Dans les vallées semées d'étoiles, auprès des fleuves de lumière, va ! 

Demeure à jamais là, où tous désirs sont accomplis. 

 

Le parent applique alors le tison au bûcher funèbre et l'allume. La flamme s'élève très haut, tandis que le vent emporte la fumée. 

Vers le milieu du jour, là où brûlait un feu ne se trouve plus qu'une poignée de cendres. Le parent la recueille et va la disperser dans le cours du Gange. 

 

Va, va, sur le courant rapide et purificateur, 

A la maison de Dieu, où tout est Paix et éternelle Vie ! 

 

Dhan-Gopal Mukerjii 

 

Les cendres, jetées au fleuve seront ainsi sanctifié par l'eau sacrée. Les cendres seront régénérantes pour l'eau de ce fleuve, autant que régénérée par elle. 

 

Dans les années nonante, j'ai passé plusieurs semaines à Bénarès. Tout bon hindou rêve de se rendre dans cette ville au bord du Gange pour y mourir et y être incinéré. Il y a deux emplacements où l'on brûle les morts. Le plus connu est au Manikarnika Ghat où les touristes sont emmenés par petits groupes pour contempler depuis le balcon d'un temple les bûchers allumé. Tels des voyeurs, ils observent les crémations avec pour certains un air de dédain, pour d'autres soulagés car ils s'attendaient au pire, et pour un petit nombre, ravis d'avoir réussi à braver l'interdiction de photographier. Le fin du fin à cette époque, c'était le « Guide du Connard » qui décrivait dans son guide pour potache parisien boutonneux, « Si vous sentez une odeur de poulet rôti, c'est que vous êtes arrivé à Manikarnika Ghat ». 

Ne voulant pas passer pour un voyeur et voulant respecter la paix des morts, j'évitais soigneusement cette endroit.  

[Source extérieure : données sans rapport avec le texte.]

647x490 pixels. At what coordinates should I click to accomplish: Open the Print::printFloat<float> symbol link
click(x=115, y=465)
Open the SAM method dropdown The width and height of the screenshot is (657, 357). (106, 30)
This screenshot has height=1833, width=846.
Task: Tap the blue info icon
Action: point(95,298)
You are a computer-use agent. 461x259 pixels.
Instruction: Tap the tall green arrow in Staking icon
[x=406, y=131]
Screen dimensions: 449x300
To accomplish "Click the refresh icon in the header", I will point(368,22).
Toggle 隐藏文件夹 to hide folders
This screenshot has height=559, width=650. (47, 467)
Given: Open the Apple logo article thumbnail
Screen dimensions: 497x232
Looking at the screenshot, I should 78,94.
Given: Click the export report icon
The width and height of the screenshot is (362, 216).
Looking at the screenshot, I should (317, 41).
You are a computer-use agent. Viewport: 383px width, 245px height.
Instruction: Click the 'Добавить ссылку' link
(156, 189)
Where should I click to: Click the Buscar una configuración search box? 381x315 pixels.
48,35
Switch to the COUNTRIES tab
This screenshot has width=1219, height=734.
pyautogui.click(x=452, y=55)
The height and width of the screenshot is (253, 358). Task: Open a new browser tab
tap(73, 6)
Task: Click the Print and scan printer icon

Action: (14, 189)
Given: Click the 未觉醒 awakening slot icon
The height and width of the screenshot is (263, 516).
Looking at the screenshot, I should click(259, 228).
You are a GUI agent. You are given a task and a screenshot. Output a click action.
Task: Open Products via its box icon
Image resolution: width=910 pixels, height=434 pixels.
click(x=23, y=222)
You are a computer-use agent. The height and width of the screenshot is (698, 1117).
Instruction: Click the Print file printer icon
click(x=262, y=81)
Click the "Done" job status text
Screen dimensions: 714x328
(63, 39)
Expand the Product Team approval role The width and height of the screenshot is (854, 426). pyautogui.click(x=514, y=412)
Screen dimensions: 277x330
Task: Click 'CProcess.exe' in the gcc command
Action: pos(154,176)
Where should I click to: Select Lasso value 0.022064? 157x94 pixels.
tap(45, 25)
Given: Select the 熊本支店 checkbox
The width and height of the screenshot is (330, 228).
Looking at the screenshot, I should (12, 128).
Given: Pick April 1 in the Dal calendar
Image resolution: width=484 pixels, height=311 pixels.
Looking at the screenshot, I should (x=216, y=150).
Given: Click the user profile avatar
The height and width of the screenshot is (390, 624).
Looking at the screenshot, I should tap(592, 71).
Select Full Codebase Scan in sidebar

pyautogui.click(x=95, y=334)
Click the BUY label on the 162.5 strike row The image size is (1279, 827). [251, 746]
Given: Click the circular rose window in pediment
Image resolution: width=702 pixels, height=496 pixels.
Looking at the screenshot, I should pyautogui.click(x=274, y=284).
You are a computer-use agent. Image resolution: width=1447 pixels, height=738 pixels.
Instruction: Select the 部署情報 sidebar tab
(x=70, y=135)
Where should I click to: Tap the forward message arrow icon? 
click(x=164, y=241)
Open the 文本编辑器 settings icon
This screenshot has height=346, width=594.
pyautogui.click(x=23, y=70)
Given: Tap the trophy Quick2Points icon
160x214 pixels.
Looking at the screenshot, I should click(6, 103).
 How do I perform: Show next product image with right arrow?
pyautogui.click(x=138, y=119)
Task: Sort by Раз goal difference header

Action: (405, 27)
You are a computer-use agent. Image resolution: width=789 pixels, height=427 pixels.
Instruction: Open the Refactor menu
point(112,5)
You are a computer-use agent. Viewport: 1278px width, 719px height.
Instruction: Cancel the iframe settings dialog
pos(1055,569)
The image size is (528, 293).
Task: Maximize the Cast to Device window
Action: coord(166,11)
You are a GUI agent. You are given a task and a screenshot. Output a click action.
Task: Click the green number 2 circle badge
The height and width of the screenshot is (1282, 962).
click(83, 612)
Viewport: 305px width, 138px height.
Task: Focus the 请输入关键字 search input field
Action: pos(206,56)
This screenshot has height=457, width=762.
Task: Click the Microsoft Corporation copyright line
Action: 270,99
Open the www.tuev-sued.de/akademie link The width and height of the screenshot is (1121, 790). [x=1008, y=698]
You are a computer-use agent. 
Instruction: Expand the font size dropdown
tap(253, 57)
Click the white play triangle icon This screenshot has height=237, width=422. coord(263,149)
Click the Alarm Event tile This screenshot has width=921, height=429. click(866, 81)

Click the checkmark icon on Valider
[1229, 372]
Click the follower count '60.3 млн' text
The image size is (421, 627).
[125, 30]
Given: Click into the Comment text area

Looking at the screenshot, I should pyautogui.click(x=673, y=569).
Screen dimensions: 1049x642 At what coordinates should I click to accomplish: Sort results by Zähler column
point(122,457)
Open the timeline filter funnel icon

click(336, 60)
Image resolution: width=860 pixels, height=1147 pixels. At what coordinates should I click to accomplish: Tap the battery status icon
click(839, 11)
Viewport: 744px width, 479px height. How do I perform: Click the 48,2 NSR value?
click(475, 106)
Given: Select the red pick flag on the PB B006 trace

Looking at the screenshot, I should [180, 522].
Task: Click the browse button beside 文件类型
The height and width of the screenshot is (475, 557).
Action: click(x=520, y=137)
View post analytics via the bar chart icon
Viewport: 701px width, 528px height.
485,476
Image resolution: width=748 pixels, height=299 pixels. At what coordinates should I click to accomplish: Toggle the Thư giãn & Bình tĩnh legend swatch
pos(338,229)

Tous les soirs, au coucher du soleil, j'allais à Dasaswamedh Ghat, boire un chai dans un petit Chaishop très sympathique et delà j'observais la foule qui se pressait sur les ghats. J'y rencontrais certains soirs, des infirmières suisses qui venaient boire un thé après leur travail dans un dispensaire qui aidait les pauvres indiens de la ville, financé par des fonds suisses. Un jour, une des infirmières vint me trouver et m'annonça que sa sœur, avec qui j'avais bu un chai la veille, était décédée durant la nuit. En accord avec ses parents et les assurances, il avait été décidé de l'incinérer à Bénarès plutôt que de rapatrié le corps. C'était d'ailleurs les désirs de la défunte. Sa sœur venait me demander si je voulais bien venir avec les autres infirmières conduire le corps sur le bûcher de crémation. Moi qui ne voulais pas passer pour un voyeur en allant observé les morts brûlés, voilà que j'allais participer directement à une crémation. Ce fut une expérience très forte que je n'oublierai jamais ; durant les trois heures que le corps se consume sur le bûcher, vous avez le temps de cogiter dans votre tête et de penser à la mort. Tout autour de nous, d'autres crémations se déroulaient. J'étais étonné de la sérénité qui se dégageait autour de ses morts et je ne pouvais éviter de faire la comparaison avec nos enterrements dont l'atmosphère est beaucoup plus lourde. Au bout de trois heures, quand la boîte crânienne éclate, c'est la fin du rituel. Tout est accompli ! 

Deux ans après, je rencontre un copain de Genève et au cours de la conversation, j'apprends qu'il se trouvait à côté du mari de l'infirmière que j'avais emmené sur le bûcher, quand on lui téléphona de l'Inde pour lui annoncer le décès de sa compagne.